First, the overload protection algorithm is described. The heat generated in Δt in the conductor is expressed as follows.

ΔQ _h (n) = K _h × I ² × Δt during heating

ΔQ _c (n) = K _c × Q _n-1 × Δt during cooling

ΔQ _h (n), ΔQ _c (n): heat during heating and cooling in n section, Δt: interval between 1 section, Q _n-1 : calories to n-1 section, K _h : Heater factor, K _c : cooling factor.

Therefore, the amount of heat generated in the n section is ΔQ (n) = ΔQ _h (n) + ΔQ _c (n) = (K _h × I ² -K _c × Q _n-1 ) × Δt. If Δt → 0, then dQ (N) = (K _h × I ² -K _c × Q _n−1 ) × dt and solve this equation as follows.

Equation (1) is referred to as a calorie curve, and is defined as follows to select values of factors k _c and k _h of the calorie curve.

① When the current of I = 1.00 flows during t = → ∞, the amount of generated heat is Q _100% .

② When the current of I = 6.00 flows, the amount of heat generated during the t = → T flow (TRIP) is Q _105% .

Where Q _105% = 1.05 ² × Q _100% , now K _h , K _c

It is decided.

Therefore, substituting these two factors into ΔQ (n)

Q _100% d'1929.26, Q _105% d'2127

Δt = 16.67 ms and T = 1 becomes the operation time at 6.00, and the heat quantity Qn up to n holes is as follows.

As a result, when the heat quantity Q (n) as shown in Equation (2) is greater than Q _105% , it is determined as a failure determination. This is illustrated in FIG. 3.

In addition, the phase (or unbalance monitoring) protection is described with reference to FIG. 4, and a phase is detected by detecting a large phase and a small phase among the R phase and the T phase, and an unbalance rate (η) is obtained as follows.

If η 만족 50% is satisfied, it recognizes the fault and trips the relay.

In addition, if the current value of the larger phase among the input R and T phase currents is larger than the short circuit current value corrected by the user, the relay is tripped.

In addition, the voltage comparator 12-3, 12-2 (12-3) and the voltage comparator 12-4 (12-5) (12-6) to make a small voltage to the voltage comparator It outputs to the microprocessor 14 compared with the reference voltage in (12-4) (12-5) (12-6).
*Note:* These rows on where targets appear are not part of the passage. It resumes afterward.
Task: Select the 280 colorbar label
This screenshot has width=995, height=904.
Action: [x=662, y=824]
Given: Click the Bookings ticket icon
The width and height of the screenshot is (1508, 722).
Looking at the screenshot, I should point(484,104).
Then, the microprocessor 14 should be equal to the comparator waveform when the wiring shown in FIG. 6 is normal, i.e., 5-1-3-2-6-4 at intervals of 60 degrees of electrical angles of continuous waveforms. If the test is wrong, the relay is tripped.
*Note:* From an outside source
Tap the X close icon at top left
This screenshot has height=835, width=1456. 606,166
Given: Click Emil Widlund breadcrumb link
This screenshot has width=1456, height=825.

The correction data storage unit 15 stores the correction data in the EEPROM even after the power is cut off, the correction data setting unit 16 corrects the correction data by the button, and the operation display unit 17 to the LED. It notifies the operation status and also displays the operating current.
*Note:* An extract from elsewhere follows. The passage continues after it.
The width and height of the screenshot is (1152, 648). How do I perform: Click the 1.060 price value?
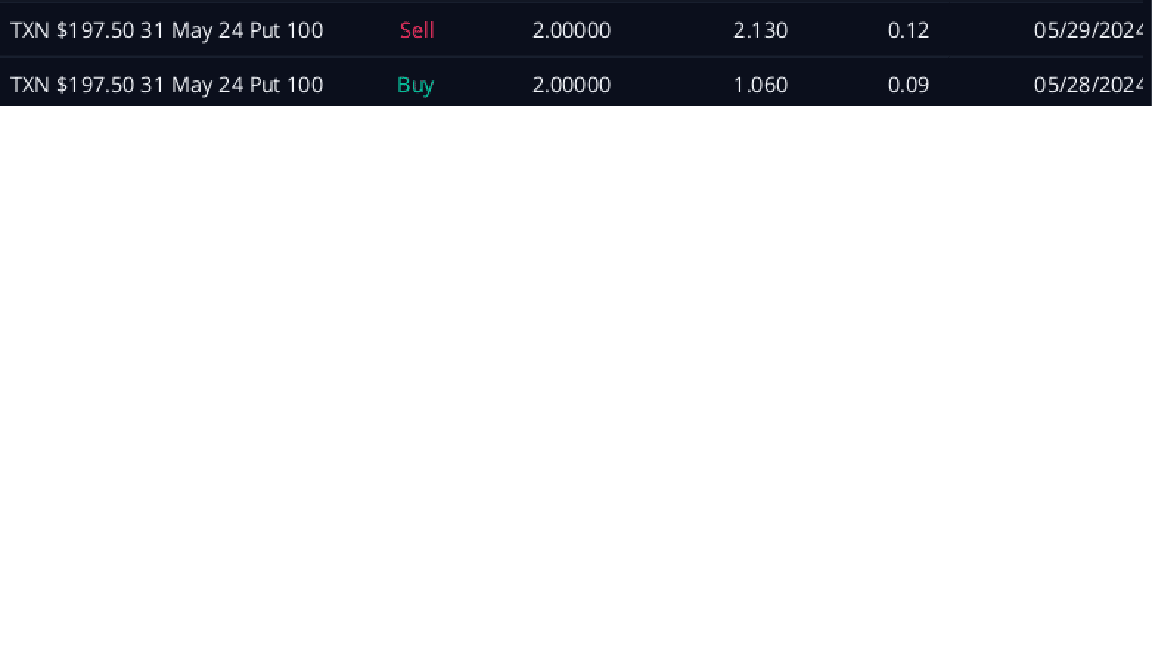click(x=760, y=85)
In addition, when the relay driver 18 determines a failure in the microprocessor 14 and gives an output signal, the relay driver 18 drives the auxiliary relay to give a cutoff signal and an alarm signal to the outside.

As described in detail above, the present invention enables to set the operating time and the operating current by using a microprocessor at will, and to detect the overload protection, phase loss and reverse phase so that the operating current can be expressed numerically. It has the effect of making it possible to implement it.

Claims (1)

Phase state detection unit 11 which detects currents of R phase and T phase to detect overload, short circuit and phase loss state, and reverse phase detection unit which detects phase voltage by detecting the voltage of three phases and comparing the detected voltage with reference voltage ( 12), a power supply unit 13 for supplying power for the operation of the entire circuit, and outputs of the phase state detection unit 11 and the reverse phase detection unit 12 as power is supplied from the power supply unit 13. A microprocessor 14 that receives an input and processes the output thereof, a correction data storage unit 15 that stores correction data required by the microprocessor 14, and correction data setting that can be corrected according to a user's correction The unit 16, an operation display unit 17 which informs the operation state of the circuit as an LED, and the microprocessor 14 determine the high frequency and give an output signal to drive the auxiliary relay to externally cut off the signal and the light. Motor protective relay consisting of a relay signal to the secondary drive unit 18 to the output.